WORK TO COMPLETE — Set down only these lines, exactly: the line containing "Viewport: 1252px width, 862px" and all lines through the end of the data below. Omit pictures.

(Beginning of PROVIDED RECORDS)

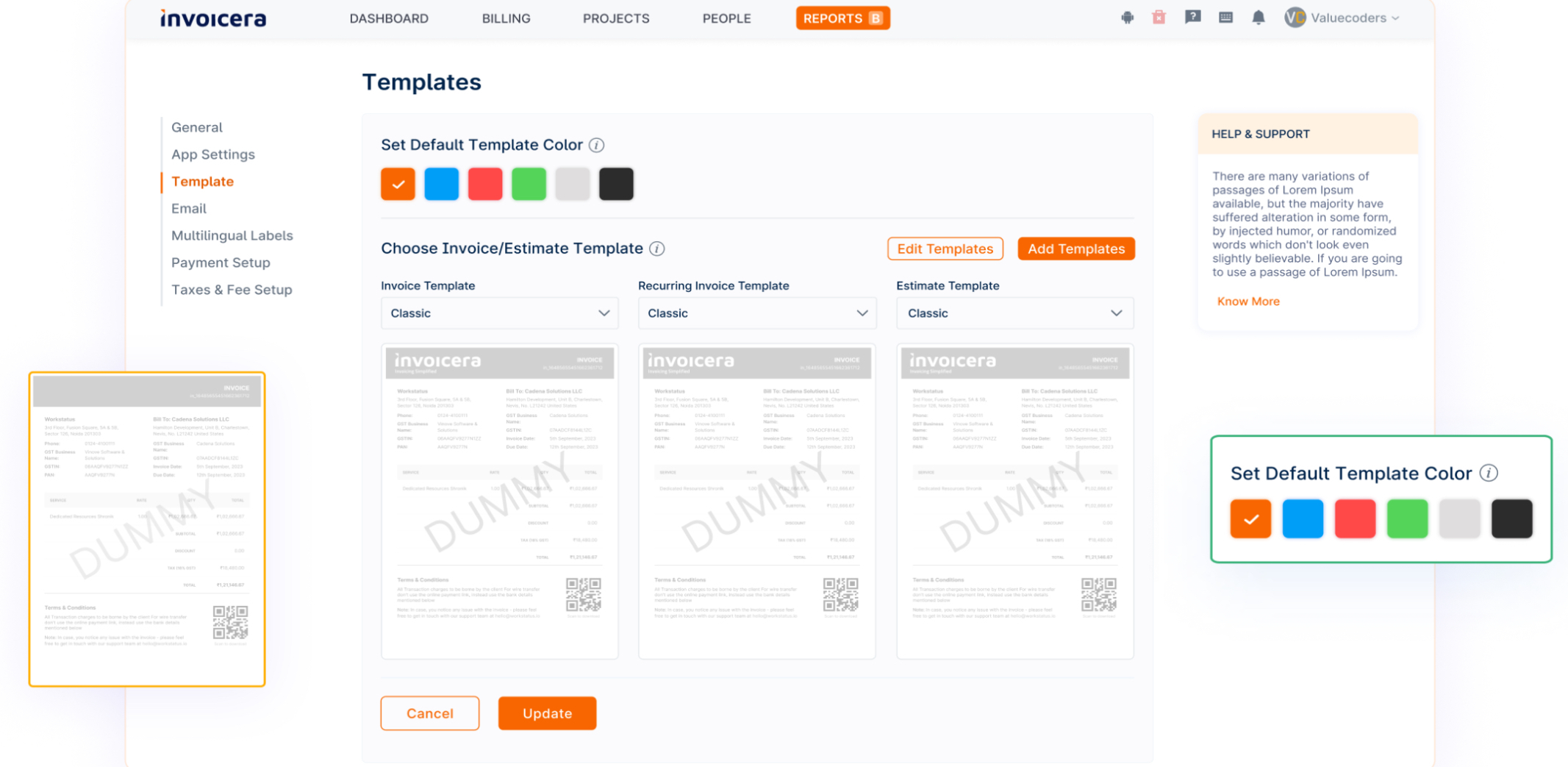The width and height of the screenshot is (1568, 767).
Task: Click the Invoicera logo in top bar
Action: (x=213, y=18)
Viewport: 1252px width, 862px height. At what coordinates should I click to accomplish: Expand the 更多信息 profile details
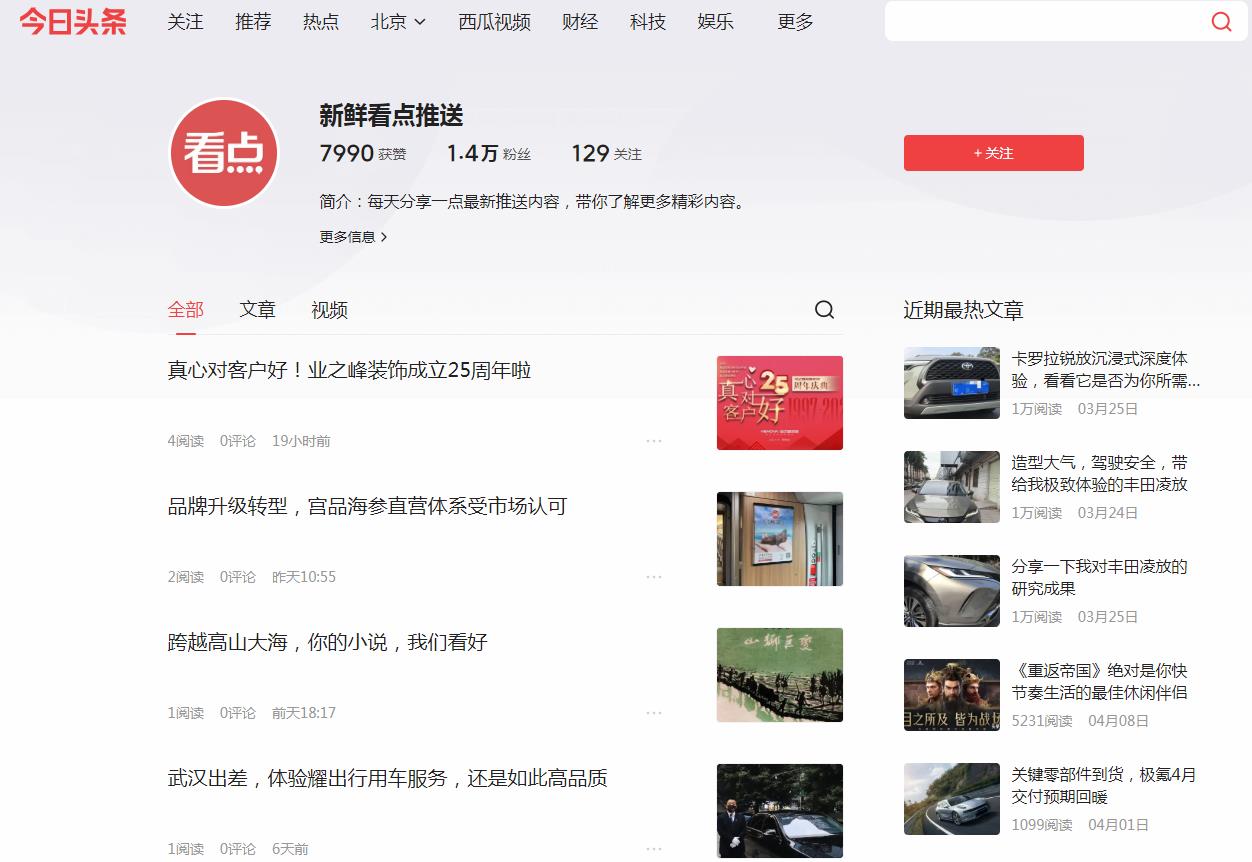[352, 238]
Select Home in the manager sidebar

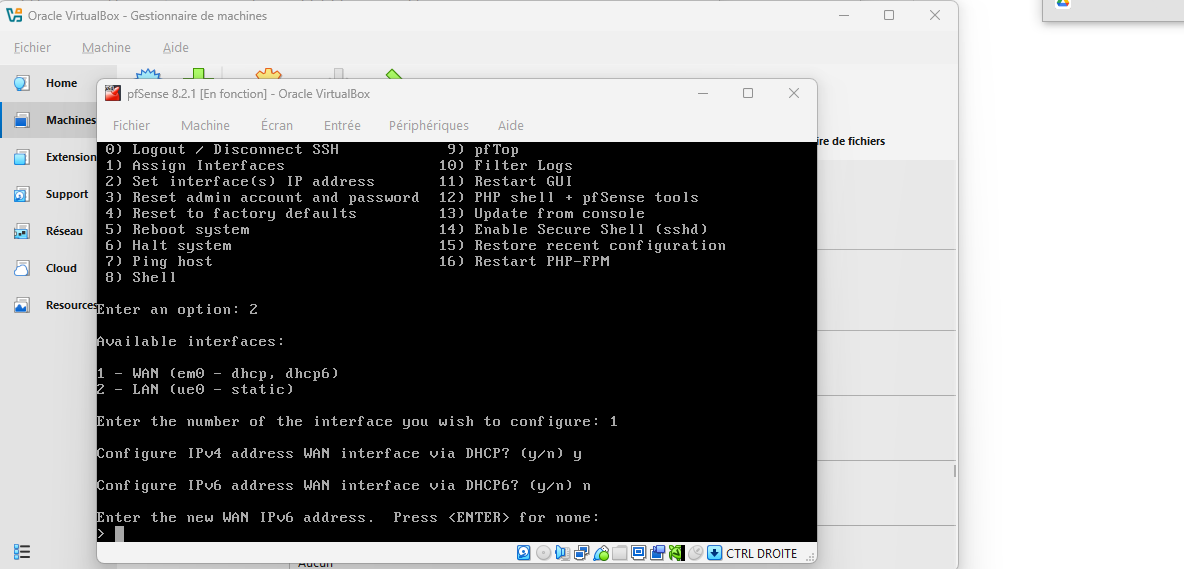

(End of PROVIDED RECORDS)

WRITTEN RESPONSE —
Viewport: 1252px width, 862px height. At what coordinates should I click to accomplish: Expand the 更多信息 profile details
[352, 238]
Select Home in the manager sidebar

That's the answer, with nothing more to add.